[Stored data entries]
- Opening Delimiter -
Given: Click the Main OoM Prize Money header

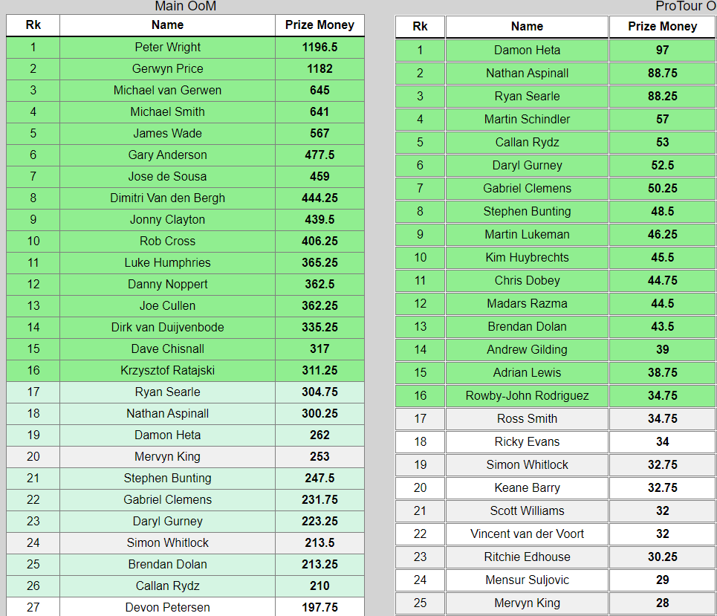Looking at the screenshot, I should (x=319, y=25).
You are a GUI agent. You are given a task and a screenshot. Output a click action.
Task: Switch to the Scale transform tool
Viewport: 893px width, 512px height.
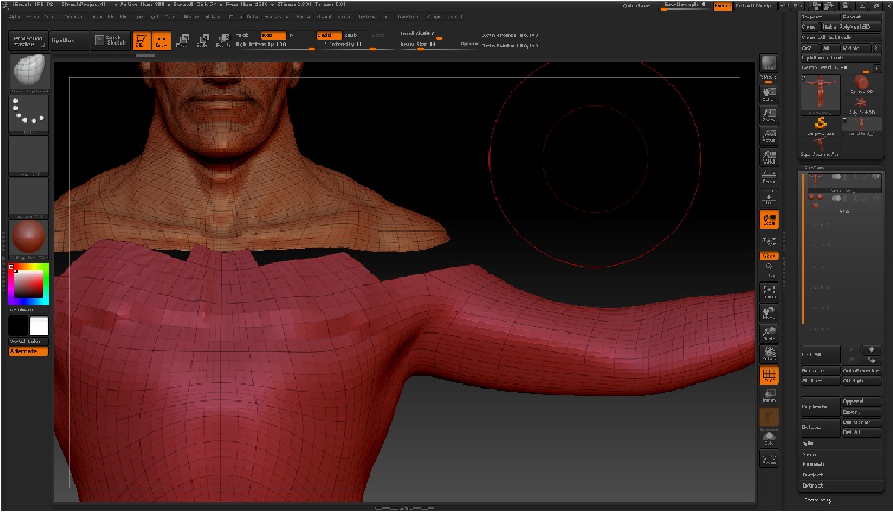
- Closing Delimiter -
> **WORK REQUIRED**: Copy out the records exactly. Do not include the pictures.

> **TASK ANSWER**:
Given: Click the Main OoM Prize Money header

Looking at the screenshot, I should (x=319, y=25).
You are a GUI agent. You are given a task and a screenshot. Output a click action.
Task: Switch to the Scale transform tool
Viewport: 893px width, 512px height.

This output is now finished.